▶ [Passage to read]:
Cypra Cecilia Krieger Dunaj

Quick Info

9 April 1894
Jasło, Galicia, Austrian Empire (now Poland)
17 August 1974
Ontario, Canada

Cypra Cecilia Krieger Dunaj was the first woman to earn a PhD in mathematics from a Canadian university and only the third person to be awarded a mathematics doctorate in Canada. She is best known for her English translation of Sierpinski's Introduction to General Topology (1934) and General Topology (1952)


Cecilia Krieger's parents were Moses Krieger (1860-1929) and Sarah James (1863-1936) who were merchants in the grocery trade. Let us say a little about names before we continue. The family were Jewish and sometimes used both the Hebrew versions of their names. For example the Jewish Burial Register gives "Name: Cecilia Krieger Dunaj. Hebrew Name: Cipora" while her father Moses sometimes used the Hebrew form "Moshe". Within the family, Cecilia was often known as "Cesia" and Sarah as "Sercha Bela". Moses and Sarah were both born in Radomyol, Galicia, Austrian Empire and were married in 1886.

Cecilia was born into a large family with her parents Moses and Sarah having three daughters and three sons. Cecilia was the oldest of the three girls, the younger two being Regina Krieger (1896-1958) and Rachel Krieger (1901-1978), known as "Rae". Her brothers, all older than her, were Samuel Krieger (1887-1959), Charles Krieger (1889-1929) and Nathan Krieger (1891-1961). Cecilia attended school in Poland but then went to Vienna in 1919 where she entered the University of Vienna to study mathematical physics.

The persecution of Jews made life extremely difficult for the Krieger family. Cecilia's brother Samuel had emigrated to Canada in 1906 and her brothers Charles and Nathan joined him in Canada in the following year. The 1911 census records Samuel and Charles living together in Wellington North, Ontario; both are merchants. Samuel married Toronto born Annie Samuels on 29 December 1912, Charles married Austrian born Mary on 18 September 1915 and Nathan married Sadie on 22 December 1916.

▶ [Collected data entries]:
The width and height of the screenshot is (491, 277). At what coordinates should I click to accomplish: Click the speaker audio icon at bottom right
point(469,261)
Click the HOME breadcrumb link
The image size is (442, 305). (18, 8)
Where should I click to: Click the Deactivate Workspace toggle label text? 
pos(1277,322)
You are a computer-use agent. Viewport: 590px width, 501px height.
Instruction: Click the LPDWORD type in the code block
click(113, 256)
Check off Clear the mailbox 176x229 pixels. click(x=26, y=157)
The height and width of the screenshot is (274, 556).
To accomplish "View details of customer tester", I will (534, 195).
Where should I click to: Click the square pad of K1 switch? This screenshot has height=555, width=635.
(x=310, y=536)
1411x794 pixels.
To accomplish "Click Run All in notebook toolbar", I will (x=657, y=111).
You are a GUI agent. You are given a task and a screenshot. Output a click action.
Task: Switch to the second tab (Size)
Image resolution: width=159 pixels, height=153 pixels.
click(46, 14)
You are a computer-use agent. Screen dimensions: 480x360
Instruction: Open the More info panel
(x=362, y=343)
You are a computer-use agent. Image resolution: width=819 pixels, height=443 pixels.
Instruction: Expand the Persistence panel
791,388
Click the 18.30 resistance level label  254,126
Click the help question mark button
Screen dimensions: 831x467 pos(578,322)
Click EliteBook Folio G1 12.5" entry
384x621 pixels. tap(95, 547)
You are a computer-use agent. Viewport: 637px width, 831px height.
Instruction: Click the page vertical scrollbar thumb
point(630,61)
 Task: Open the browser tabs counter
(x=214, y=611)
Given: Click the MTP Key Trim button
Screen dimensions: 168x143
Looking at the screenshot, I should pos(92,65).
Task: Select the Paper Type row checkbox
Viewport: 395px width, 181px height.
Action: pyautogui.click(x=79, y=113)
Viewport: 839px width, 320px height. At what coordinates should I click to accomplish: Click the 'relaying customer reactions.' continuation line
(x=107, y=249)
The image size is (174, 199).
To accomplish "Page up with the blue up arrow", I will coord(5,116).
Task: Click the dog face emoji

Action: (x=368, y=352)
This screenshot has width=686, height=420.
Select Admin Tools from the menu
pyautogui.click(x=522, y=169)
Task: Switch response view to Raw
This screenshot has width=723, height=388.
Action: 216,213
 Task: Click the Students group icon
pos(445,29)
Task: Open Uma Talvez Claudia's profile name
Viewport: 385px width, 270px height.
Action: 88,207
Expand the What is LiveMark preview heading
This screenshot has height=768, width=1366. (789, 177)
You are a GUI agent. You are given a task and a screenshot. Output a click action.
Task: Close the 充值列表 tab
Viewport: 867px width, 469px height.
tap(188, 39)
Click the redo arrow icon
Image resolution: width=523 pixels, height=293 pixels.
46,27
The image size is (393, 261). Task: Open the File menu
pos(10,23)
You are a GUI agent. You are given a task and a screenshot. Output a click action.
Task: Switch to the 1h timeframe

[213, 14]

▶ [To do]:
a) Decide whether each statement agrees with the biography of Cecilia Krieger, answering yes or no and quoting the words of the biography that settle it: (i) All of Cecilia's brothers were older than she was. (ii) Cecilia entered the University of Vienna in 1919 to study chemistry. (iii) Moses and Sarah Krieger married in 1886.
b) Proceed with the biography of Cecilia Krieger, picking up after its last sentence.
The data have no connection to the biography of Cecilia Krieger.

▶ [Responses for each task]:
a)
(i) Yes: "Her brothers, all older than her"
(ii) No: "she entered the University of Vienna to study mathematical physics"
(iii) Yes: "were married in 1886"

b)
It was Cecilia's brother Samuel who sponsored his father, mother and sisters to escape to Canada. This they did in 1920 and arrived in Toronto where Cecilia entered the University of Toronto. The Canadian Census on 1 June 1921 records Cecilia living with her parents and her two sisters at 53 Leonard Avenue, Toronto. Her occupation is recorded as university student. Beginning university studies in Toronto was certainly no easy task for Cecilia since at the time that she arrived she knew hardly a single word of English. An added complication was the fact that she had to support herself financially and this she did by working in the Muskoka Inn while she studied at University. Despite all these difficulties she was awarded her BA degree in 1924 and her MA degree in 1925. To qualify for the Master's Degree she took graduate level courses on: Modular Elliptic Functions given by Jacques Chapelon; Minimum Principles of Mechanics given by John Lighton Synge; The Theory of Sets given by Samuel Beatty; The Theory of Numbers given by John Charles Fields; and The Theory of Functions given by William J Webber.

She remaining at the University of Toronto to undertake research under the supervision of William J Webber [8]:-
In her graduate studies and beyond, Krieger worked with modular elliptic functions, principles of mechanics, the theories of numbers and functions, and the theory of sets.
Her doctoral dissertation was On the summability of trigonometric series with localized properties - on Fourier constants and convergence factors of double Fourier series. It was published in two parts, the first, On the summability of trigonometric series with localized properties, in 1928 and the second, On Fourier constants and convergence factors of double Fourier series, in 1930, both in the Transactions of the Royal Society of Canada. When she was awarded her doctorate in 1930 from the University of Toronto, Krieger became the third woman to be awarded a doctorate in Canada and the first to be awarded a doctorate in mathematics.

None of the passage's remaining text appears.